Nonrandom structural and numerical chromosome changes in non-small-cell lung cancer.

Cytogenetic studies were performed on 27 tumor cell lines (most of which were derived from metastatic lesions) and four fresh malignant pleural and pericardial effusions from 30 patients with non-small-cell lung cancer (non-SCLC). Many clonal structural (deletions and nonreciprocal translocations) and numerical abnormalities were found in each specimen. Statistical analysis revealed these changes were nonrandomly distributed among the chromosomes.
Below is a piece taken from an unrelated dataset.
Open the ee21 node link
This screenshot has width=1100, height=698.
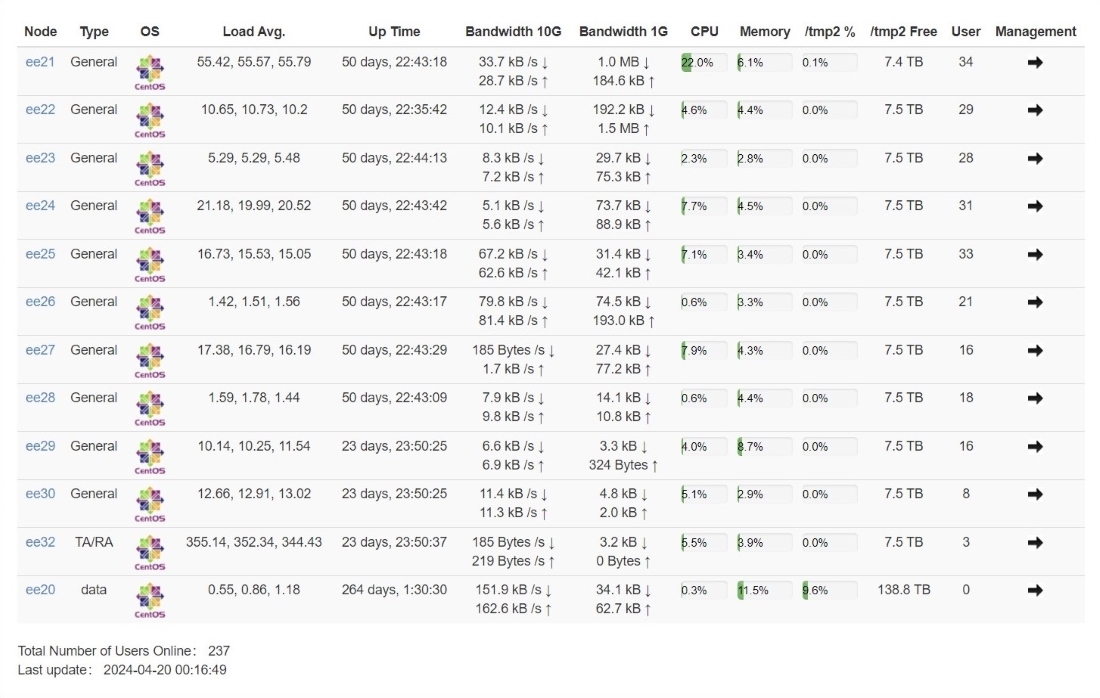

A statistically significant number of chromosomal breakpoints were seen in regions 1q1, 1q3, 3p1, 3p2, 3q1, 3q2, 7q1, 13p1, 14p1, 15p1, and 17q1 when the regions were compared to the total haploid complement. In addition, when a given region was compared to other regions within the same chromosome, statistically significant numbers of breakpoints were noted for regions 1q3, 5q1, 7q1, 13p1, 14p1, 15p1, 16q2, 17q1, and 21p1. Specific chromosome bands showing the most frequent involvement in structural abnormalities were (in descending order) 3p14.2, 3q21, 19q13, 11p15, 1q11, 7q11, 1q21, 3p23, and 3p21. The breakpoints indicate areas to look for new dominant oncogenes activated by translocations, while the areas of deletions and loss of material by nonreciprocal translocations highlight areas to search for recessive oncogenes. These cytogenetic studies represent strong evidence that multiple genetic lesions are associated with the development of metastatic lung cancer, and provide a roadmap to search for new genes involved in the pathogenesis of lung cancer.